Stored data:
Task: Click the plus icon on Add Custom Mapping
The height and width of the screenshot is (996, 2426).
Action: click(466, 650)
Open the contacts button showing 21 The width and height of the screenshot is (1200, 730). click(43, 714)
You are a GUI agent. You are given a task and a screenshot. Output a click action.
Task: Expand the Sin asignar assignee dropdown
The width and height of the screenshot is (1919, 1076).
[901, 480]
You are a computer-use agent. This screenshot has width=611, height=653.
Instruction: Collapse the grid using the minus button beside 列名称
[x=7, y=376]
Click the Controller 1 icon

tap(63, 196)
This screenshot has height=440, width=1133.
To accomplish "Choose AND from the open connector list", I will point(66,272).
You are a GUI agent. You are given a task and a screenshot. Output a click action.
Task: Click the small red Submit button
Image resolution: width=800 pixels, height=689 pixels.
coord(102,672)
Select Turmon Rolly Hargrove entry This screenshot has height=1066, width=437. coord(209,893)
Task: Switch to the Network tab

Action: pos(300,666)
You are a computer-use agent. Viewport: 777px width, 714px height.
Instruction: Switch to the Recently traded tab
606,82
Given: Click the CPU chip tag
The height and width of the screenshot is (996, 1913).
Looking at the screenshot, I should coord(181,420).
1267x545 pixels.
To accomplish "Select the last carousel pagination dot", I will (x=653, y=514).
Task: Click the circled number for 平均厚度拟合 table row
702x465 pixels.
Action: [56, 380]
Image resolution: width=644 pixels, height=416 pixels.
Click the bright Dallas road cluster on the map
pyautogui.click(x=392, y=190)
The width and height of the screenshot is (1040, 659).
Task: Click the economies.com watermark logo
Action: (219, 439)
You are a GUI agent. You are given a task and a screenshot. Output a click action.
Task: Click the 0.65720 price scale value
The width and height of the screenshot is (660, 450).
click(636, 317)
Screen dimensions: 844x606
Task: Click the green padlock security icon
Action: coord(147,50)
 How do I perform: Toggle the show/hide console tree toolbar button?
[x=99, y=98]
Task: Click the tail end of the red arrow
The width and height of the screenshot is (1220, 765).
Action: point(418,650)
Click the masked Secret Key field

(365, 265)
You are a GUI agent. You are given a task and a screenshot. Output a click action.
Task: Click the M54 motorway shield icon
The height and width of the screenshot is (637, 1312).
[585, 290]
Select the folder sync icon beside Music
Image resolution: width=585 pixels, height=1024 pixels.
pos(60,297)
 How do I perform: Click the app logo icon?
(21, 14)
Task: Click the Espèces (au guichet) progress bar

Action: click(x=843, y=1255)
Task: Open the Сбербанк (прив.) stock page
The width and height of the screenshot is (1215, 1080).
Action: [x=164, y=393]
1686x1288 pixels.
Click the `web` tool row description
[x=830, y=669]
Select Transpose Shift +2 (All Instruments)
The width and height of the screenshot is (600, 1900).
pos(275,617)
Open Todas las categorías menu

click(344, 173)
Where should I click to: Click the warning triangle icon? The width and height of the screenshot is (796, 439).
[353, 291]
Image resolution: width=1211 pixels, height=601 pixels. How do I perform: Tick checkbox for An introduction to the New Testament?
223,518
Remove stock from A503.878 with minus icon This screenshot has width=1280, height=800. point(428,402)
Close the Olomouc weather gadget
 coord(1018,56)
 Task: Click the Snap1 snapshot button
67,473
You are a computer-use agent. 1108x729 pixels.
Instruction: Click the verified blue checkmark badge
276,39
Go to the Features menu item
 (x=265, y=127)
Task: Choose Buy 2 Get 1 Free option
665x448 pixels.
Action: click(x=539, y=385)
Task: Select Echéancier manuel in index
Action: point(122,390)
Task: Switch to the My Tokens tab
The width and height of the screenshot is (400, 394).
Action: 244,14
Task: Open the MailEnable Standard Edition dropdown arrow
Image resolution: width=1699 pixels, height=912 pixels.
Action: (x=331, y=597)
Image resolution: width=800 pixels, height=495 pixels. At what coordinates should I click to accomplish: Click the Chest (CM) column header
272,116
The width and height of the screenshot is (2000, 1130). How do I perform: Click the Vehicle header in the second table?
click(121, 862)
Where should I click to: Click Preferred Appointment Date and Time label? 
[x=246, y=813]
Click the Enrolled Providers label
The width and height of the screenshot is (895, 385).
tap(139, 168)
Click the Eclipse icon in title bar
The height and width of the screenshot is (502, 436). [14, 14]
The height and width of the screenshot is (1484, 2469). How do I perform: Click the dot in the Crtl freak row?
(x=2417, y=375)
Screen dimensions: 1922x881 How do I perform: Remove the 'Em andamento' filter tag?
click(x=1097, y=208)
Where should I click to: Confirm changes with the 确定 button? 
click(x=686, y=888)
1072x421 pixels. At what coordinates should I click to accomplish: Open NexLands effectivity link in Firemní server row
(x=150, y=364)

Assignment: Output every record in full, exactly as it was given.

Exercise output:
Task: Click the plus icon on Add Custom Mapping
The height and width of the screenshot is (996, 2426).
Action: click(466, 650)
Open the contacts button showing 21 The width and height of the screenshot is (1200, 730). click(43, 714)
You are a GUI agent. You are given a task and a screenshot. Output a click action.
Task: Expand the Sin asignar assignee dropdown
The width and height of the screenshot is (1919, 1076).
[901, 480]
You are a computer-use agent. This screenshot has width=611, height=653.
Instruction: Collapse the grid using the minus button beside 列名称
[x=7, y=376]
Click the Controller 1 icon

tap(63, 196)
This screenshot has height=440, width=1133.
To accomplish "Choose AND from the open connector list", I will point(66,272).
You are a GUI agent. You are given a task and a screenshot. Output a click action.
Task: Click the small red Submit button
Image resolution: width=800 pixels, height=689 pixels.
coord(102,672)
Select Turmon Rolly Hargrove entry This screenshot has height=1066, width=437. coord(209,893)
Task: Switch to the Network tab

Action: pos(300,666)
You are a computer-use agent. Viewport: 777px width, 714px height.
Instruction: Switch to the Recently traded tab
606,82
Given: Click the CPU chip tag
The height and width of the screenshot is (996, 1913).
Looking at the screenshot, I should coord(181,420).
1267x545 pixels.
To accomplish "Select the last carousel pagination dot", I will (x=653, y=514).
Task: Click the circled number for 平均厚度拟合 table row
702x465 pixels.
Action: [56, 380]
Image resolution: width=644 pixels, height=416 pixels.
Click the bright Dallas road cluster on the map
pyautogui.click(x=392, y=190)
The width and height of the screenshot is (1040, 659).
Task: Click the economies.com watermark logo
Action: (219, 439)
You are a GUI agent. You are given a task and a screenshot. Output a click action.
Task: Click the 0.65720 price scale value
The width and height of the screenshot is (660, 450).
click(636, 317)
Screen dimensions: 844x606
Task: Click the green padlock security icon
Action: coord(147,50)
 How do I perform: Toggle the show/hide console tree toolbar button?
[x=99, y=98]
Task: Click the tail end of the red arrow
The width and height of the screenshot is (1220, 765).
Action: point(418,650)
Click the masked Secret Key field

(365, 265)
You are a GUI agent. You are given a task and a screenshot. Output a click action.
Task: Click the M54 motorway shield icon
The height and width of the screenshot is (637, 1312).
[585, 290]
Select the folder sync icon beside Music
Image resolution: width=585 pixels, height=1024 pixels.
pos(60,297)
 How do I perform: Click the app logo icon?
(21, 14)
Task: Click the Espèces (au guichet) progress bar

Action: click(x=843, y=1255)
Task: Open the Сбербанк (прив.) stock page
The width and height of the screenshot is (1215, 1080).
Action: [x=164, y=393]
1686x1288 pixels.
Click the `web` tool row description
[x=830, y=669]
Select Transpose Shift +2 (All Instruments)
The width and height of the screenshot is (600, 1900).
pos(275,617)
Open Todas las categorías menu

click(344, 173)
Where should I click to: Click the warning triangle icon? The width and height of the screenshot is (796, 439).
[353, 291]
Image resolution: width=1211 pixels, height=601 pixels. How do I perform: Tick checkbox for An introduction to the New Testament?
223,518
Remove stock from A503.878 with minus icon This screenshot has width=1280, height=800. point(428,402)
Close the Olomouc weather gadget
 coord(1018,56)
 Task: Click the Snap1 snapshot button
67,473
You are a computer-use agent. 1108x729 pixels.
Instruction: Click the verified blue checkmark badge
276,39
Go to the Features menu item
 (x=265, y=127)
Task: Choose Buy 2 Get 1 Free option
665x448 pixels.
Action: click(x=539, y=385)
Task: Select Echéancier manuel in index
Action: point(122,390)
Task: Switch to the My Tokens tab
The width and height of the screenshot is (400, 394).
Action: 244,14
Task: Open the MailEnable Standard Edition dropdown arrow
Image resolution: width=1699 pixels, height=912 pixels.
Action: (x=331, y=597)
Image resolution: width=800 pixels, height=495 pixels. At what coordinates should I click to accomplish: Click the Chest (CM) column header
272,116
The width and height of the screenshot is (2000, 1130). How do I perform: Click the Vehicle header in the second table?
click(121, 862)
Where should I click to: Click Preferred Appointment Date and Time label? 
[x=246, y=813]
Click the Enrolled Providers label
The width and height of the screenshot is (895, 385).
tap(139, 168)
Click the Eclipse icon in title bar
The height and width of the screenshot is (502, 436). [14, 14]
The height and width of the screenshot is (1484, 2469). How do I perform: Click the dot in the Crtl freak row?
(x=2417, y=375)
Screen dimensions: 1922x881 How do I perform: Remove the 'Em andamento' filter tag?
click(x=1097, y=208)
Where should I click to: Confirm changes with the 确定 button? 
click(x=686, y=888)
1072x421 pixels. At what coordinates should I click to accomplish: Open NexLands effectivity link in Firemní server row
(x=150, y=364)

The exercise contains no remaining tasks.